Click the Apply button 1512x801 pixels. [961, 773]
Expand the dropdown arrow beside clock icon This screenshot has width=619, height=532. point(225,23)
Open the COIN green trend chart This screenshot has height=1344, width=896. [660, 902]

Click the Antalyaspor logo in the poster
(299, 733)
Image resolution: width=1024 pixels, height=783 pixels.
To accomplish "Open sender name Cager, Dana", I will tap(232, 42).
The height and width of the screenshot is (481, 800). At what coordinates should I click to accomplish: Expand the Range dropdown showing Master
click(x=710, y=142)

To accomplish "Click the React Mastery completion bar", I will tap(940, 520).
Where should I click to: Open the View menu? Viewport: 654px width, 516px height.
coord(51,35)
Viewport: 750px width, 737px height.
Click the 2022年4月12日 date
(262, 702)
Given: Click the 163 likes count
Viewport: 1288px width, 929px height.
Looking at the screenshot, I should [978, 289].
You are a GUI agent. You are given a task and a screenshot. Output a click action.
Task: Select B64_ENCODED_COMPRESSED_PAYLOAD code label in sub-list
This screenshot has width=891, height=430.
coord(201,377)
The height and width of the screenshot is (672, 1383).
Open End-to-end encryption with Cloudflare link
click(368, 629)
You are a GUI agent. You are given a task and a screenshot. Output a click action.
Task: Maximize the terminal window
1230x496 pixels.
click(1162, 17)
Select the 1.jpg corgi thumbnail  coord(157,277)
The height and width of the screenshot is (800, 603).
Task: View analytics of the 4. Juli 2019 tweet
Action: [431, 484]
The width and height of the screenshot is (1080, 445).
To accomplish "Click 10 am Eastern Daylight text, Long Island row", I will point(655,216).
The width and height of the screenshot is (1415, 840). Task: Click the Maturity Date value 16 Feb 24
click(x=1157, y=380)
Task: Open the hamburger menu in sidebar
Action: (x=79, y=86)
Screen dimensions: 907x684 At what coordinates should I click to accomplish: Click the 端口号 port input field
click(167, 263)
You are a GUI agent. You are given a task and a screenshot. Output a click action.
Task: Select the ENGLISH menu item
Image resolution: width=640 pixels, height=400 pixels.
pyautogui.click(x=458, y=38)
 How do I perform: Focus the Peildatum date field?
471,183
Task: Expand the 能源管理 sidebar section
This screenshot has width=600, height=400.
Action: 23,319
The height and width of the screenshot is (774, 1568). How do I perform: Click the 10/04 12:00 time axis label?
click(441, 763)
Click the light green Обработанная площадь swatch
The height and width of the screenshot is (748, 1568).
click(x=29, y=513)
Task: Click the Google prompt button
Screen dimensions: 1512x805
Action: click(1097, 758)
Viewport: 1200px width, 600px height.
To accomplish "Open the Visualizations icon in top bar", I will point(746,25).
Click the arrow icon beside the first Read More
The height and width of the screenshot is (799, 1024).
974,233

-------

> Set task
Extract each line of the material above that contains the word "Open".

> Task response
Open the COIN green trend chart This screenshot has height=1344, width=896. [660, 902]
To accomplish "Open sender name Cager, Dana", I will tap(232, 42).
Where should I click to: Open the View menu? Viewport: 654px width, 516px height.
Open End-to-end encryption with Cloudflare link
Task: Open the hamburger menu in sidebar
To accomplish "Open the Visualizations icon in top bar", I will point(746,25).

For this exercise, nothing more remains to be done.